In addition to a heart-healthy meal and a tiny piece of dark chocolate cake for dessert (Communications Director Audra Burns says every woman deserves a little chocolate treat) the Go Red for Women luncheon includes a silent auction, vendor tables, and educational breakout sessions about stroke, congestive heart failure and hands-only CPR training.
It all begins at 10 a.m., with lunch at noon, at the Radisson, and it's not too late to grab the last available tickets by calling the American Heart Association office at 669-5833.
I am giving away a pair of tickets to see a documentary about skier Shane McConkey, to be screened at Portsmouth's Music Hall on Friday, the 15th. "McConkey" is described by producers as, "a heartfelt examination of the legacy he left to the progression of his sports, and the path he paved to conquer his dreams."
McConkey, known for dangerous free-skiing and ski-BASE jumping, died during a stunt in 2009, leaving behind a wife and young daughter. Much of his life and ski adventures were filmed, and from clips I have seen of McConkey's stunts, I am surprised he lived to see his 39th birthday.
Filmmakers said they did not set out to explain why McConkey took the risks he did, but rather share some understanding of McConkey's passion for living life to the fullest, on his own terms.
You can win the tickets by sending me an email with your contact information sometime before Thursday, Nov. 7, at midnight. I will draw a winner at random.
To purchase tickets for the screening, visit www.themusichall.org.
Ski and board safely
Even though most of us do not take Shane McConkey-level risks on the slopes, skiers and boarders of all ages are at risk for injury, even at Mighty Mac. Former professional snowboarder Kevin Pearce will be in Manchester on Wednesday, sharing just how dangerous his sport can be.
In 2009, while training for the Olympics, Pearce suffered a traumatic brain injury while performing a new trick. In one interview I saw, Pearce said his helmet didn't save his brain from injury, but it did save his life.
On Wednesday, the Vermont native and Hanover High School graduate will be the keynote speaker at The Moore Center's Annual Celebration at 5 p.m. at Brady Sullivan Plaza.
Pearce's story of recovery and "love your brain" message is perfect for supporters of The Moore Center, which has served people with intellectual, developmental and personal challenges for more than 50 years.
Tickets for Wednesday's event are $50 and can be purchased at https://moorecentercelebration2013.eventbrite.com or by calling 206-2722.
NH365.ORG Event of the Week
The SEE Science Center is always fun for kids with their grown-ups, but Tuesday the nonprofit is teaming up with The Shaskeen Pub on Elm Street for the first in a series of monthly grown-ups-only science cafés.
The first Science on Tap event is called "What's on the menu?
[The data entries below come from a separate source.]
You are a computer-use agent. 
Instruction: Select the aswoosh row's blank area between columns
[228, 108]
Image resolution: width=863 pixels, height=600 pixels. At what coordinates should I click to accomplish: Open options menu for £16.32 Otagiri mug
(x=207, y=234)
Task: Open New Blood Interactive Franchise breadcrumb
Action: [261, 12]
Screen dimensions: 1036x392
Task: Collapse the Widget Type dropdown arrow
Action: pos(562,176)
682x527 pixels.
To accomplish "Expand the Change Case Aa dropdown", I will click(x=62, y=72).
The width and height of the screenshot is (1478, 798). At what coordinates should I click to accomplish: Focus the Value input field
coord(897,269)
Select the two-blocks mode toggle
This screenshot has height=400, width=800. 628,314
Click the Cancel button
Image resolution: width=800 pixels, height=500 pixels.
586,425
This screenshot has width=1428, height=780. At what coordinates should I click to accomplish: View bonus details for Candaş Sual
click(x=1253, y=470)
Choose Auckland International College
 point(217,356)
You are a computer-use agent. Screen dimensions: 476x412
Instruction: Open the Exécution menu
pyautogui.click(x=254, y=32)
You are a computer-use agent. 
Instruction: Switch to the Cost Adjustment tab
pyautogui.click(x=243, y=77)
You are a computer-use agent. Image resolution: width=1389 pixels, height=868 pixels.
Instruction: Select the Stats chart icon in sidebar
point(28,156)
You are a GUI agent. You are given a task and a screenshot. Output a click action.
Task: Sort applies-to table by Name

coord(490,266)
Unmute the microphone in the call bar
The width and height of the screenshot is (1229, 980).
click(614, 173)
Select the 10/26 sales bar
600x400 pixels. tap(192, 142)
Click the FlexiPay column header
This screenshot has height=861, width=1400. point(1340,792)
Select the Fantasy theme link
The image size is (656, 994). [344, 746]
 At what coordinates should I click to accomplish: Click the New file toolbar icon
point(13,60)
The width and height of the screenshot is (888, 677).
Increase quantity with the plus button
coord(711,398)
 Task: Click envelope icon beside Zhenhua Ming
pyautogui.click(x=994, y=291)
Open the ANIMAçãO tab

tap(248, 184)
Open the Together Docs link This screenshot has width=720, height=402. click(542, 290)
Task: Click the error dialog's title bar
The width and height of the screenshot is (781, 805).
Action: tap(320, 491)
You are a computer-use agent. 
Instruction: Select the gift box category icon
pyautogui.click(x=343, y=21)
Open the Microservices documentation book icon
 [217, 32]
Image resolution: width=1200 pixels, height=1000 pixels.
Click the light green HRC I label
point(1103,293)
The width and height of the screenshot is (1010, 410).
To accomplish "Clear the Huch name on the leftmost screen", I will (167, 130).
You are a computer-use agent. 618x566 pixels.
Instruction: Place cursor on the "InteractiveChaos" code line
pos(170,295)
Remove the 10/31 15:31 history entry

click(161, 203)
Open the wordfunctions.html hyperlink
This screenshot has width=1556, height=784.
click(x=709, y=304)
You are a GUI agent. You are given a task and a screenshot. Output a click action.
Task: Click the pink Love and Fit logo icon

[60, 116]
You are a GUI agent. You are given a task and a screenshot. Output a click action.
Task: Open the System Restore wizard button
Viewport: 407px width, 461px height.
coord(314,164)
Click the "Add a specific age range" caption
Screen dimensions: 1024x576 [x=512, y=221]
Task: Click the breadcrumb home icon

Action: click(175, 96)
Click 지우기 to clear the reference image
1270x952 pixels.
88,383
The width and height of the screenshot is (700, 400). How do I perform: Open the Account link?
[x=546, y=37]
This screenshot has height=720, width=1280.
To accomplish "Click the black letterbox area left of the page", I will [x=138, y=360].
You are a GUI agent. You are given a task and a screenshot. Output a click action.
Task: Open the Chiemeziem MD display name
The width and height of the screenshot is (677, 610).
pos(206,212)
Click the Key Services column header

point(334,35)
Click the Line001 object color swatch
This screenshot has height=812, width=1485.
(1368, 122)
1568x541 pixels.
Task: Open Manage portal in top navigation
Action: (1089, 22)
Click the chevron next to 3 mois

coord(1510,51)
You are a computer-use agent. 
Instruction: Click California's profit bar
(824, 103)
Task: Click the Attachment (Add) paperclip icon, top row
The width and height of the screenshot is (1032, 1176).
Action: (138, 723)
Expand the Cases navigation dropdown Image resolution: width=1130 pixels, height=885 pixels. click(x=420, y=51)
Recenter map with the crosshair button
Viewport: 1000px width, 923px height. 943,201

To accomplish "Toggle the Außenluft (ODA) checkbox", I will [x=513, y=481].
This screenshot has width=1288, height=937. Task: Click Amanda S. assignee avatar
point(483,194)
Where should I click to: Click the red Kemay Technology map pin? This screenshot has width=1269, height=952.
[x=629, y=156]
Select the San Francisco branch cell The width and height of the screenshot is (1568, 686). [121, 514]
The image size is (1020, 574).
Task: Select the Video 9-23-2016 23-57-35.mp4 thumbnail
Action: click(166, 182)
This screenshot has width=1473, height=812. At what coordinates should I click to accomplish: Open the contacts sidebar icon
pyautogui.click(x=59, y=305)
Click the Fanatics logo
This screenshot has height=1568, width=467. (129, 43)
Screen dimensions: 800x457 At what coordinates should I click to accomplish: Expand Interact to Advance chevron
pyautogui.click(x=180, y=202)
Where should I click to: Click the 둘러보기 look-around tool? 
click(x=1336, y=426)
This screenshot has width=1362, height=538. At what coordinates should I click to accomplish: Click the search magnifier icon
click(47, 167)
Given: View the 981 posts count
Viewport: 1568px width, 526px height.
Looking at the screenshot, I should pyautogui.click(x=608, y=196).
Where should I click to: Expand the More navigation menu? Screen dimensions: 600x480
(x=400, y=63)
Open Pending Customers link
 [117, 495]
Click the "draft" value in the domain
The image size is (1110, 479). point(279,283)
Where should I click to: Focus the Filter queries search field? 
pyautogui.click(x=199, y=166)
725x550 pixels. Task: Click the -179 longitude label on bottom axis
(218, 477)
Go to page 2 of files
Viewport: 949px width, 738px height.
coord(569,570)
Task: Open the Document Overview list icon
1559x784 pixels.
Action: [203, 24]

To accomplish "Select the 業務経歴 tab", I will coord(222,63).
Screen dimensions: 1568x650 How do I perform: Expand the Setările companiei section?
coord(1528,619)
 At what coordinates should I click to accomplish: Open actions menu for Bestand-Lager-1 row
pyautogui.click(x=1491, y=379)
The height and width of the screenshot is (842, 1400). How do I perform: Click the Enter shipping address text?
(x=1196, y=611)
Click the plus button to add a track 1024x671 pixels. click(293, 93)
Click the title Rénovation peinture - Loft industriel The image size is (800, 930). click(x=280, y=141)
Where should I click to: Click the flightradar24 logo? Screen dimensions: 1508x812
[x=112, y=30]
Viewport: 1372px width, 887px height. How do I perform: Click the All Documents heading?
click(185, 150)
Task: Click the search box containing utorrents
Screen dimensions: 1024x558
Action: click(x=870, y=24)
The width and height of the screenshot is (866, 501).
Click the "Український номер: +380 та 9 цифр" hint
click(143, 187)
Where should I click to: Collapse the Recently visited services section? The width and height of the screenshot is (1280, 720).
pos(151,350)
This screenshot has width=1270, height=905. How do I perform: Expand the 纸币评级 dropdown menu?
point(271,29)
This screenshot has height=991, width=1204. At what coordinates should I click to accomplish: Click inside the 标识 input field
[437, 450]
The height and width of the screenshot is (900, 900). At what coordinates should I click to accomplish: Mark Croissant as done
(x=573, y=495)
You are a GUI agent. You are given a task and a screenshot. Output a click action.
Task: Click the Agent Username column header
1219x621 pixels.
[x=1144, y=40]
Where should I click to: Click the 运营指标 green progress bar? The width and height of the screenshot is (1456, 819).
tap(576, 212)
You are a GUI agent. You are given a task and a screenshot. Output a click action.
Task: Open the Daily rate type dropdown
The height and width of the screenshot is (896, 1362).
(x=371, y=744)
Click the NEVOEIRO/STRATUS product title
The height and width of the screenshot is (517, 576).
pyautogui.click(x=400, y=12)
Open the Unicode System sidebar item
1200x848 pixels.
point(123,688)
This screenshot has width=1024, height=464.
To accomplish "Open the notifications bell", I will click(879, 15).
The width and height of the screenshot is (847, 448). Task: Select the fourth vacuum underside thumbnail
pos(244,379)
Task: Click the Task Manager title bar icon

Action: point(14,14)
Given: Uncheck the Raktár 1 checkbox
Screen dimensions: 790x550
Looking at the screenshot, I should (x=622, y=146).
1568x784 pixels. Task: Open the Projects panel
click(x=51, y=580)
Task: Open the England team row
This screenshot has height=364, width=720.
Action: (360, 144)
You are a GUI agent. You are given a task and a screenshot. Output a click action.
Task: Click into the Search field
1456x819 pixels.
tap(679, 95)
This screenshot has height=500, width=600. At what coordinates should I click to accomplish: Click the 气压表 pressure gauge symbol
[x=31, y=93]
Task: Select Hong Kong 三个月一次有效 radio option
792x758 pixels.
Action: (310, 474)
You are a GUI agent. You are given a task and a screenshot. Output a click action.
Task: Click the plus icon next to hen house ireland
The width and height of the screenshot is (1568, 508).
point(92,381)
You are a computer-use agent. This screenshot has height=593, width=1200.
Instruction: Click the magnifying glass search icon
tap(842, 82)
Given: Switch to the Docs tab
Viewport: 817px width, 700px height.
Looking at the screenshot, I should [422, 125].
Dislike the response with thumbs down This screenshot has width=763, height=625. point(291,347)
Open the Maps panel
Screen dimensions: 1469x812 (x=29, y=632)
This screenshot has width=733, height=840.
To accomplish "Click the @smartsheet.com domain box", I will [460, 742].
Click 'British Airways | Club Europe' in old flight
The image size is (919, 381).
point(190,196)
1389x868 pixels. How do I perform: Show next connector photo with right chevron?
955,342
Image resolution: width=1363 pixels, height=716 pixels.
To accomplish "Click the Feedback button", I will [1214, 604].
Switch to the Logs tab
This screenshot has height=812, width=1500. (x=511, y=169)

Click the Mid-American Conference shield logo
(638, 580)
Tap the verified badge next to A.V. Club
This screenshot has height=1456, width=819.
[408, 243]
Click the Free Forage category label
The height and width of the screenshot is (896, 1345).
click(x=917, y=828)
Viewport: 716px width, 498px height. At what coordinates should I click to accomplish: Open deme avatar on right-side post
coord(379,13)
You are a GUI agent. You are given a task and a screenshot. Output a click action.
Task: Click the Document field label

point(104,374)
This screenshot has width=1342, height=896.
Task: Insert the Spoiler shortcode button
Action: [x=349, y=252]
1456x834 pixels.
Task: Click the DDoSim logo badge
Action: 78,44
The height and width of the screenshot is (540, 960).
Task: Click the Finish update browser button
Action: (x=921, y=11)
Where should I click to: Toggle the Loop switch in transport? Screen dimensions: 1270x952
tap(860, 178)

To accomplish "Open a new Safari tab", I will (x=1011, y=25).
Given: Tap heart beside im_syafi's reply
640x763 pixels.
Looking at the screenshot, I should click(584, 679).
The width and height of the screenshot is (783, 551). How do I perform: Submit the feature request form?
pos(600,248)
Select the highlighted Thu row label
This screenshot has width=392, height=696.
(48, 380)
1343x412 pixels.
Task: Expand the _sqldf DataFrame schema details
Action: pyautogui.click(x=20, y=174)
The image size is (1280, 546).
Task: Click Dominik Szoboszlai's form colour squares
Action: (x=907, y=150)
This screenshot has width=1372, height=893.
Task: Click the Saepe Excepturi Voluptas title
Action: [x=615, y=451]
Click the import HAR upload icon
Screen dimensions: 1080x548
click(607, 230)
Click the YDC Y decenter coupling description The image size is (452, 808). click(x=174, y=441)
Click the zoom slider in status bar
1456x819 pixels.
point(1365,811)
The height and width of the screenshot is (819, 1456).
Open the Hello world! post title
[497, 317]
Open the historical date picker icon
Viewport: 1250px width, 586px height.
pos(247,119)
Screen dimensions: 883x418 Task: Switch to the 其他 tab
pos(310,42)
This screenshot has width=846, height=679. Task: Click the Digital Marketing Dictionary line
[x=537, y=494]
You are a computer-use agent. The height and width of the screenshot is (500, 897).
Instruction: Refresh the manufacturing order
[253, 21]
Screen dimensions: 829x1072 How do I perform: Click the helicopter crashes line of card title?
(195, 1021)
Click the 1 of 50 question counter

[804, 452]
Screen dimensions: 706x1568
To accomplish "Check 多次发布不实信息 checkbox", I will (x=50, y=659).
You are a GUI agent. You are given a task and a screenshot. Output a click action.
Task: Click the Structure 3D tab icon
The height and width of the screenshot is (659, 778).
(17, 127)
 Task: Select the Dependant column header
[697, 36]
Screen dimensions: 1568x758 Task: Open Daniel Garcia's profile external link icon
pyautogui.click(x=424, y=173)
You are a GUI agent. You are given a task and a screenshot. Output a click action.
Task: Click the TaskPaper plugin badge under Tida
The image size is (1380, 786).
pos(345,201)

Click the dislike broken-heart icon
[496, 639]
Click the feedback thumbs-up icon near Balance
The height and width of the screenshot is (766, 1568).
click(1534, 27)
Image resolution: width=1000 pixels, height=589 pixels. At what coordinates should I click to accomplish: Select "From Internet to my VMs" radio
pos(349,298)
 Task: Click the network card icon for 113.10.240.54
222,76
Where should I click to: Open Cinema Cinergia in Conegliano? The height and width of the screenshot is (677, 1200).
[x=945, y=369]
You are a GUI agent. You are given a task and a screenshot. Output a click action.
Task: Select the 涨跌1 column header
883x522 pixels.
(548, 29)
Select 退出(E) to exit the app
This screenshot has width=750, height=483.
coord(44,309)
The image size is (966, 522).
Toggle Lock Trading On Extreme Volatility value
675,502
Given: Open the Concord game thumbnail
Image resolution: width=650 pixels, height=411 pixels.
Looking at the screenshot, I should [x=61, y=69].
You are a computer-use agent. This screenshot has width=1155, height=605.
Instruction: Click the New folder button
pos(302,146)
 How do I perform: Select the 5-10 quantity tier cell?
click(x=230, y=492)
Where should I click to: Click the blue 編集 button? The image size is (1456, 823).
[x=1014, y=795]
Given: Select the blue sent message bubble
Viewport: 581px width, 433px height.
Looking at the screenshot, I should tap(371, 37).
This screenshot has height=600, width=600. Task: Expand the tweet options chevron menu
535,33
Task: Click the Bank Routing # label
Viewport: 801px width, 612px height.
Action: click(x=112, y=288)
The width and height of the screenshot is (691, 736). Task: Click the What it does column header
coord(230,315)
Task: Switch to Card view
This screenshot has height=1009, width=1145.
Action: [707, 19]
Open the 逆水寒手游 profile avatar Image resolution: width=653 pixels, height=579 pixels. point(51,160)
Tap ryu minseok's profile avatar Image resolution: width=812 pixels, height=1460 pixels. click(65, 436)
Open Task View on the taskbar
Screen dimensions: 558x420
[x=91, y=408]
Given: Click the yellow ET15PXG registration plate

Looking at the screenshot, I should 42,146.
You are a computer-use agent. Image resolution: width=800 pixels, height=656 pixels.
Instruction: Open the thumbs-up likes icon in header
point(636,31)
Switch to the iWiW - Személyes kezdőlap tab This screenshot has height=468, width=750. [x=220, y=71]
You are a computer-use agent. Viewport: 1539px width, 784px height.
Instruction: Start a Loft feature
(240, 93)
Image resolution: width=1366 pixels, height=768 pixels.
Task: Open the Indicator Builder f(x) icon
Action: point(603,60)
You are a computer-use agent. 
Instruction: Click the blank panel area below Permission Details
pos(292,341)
Understanding the labels behind 'sustainable seafood'." Presenters include marine scientists and commercial fisheries specialists who will help the audience understand what "sustainable" and "local" labels mean and more about fishing method innovations.
Doors will open at 5:30 p.m., and the pub will donate a percentage of food and beverage sales to the SEE Science Center. Science on Tap is free, but you can let organizers know you plan to attend through a link at www.see-sciencecenter.org.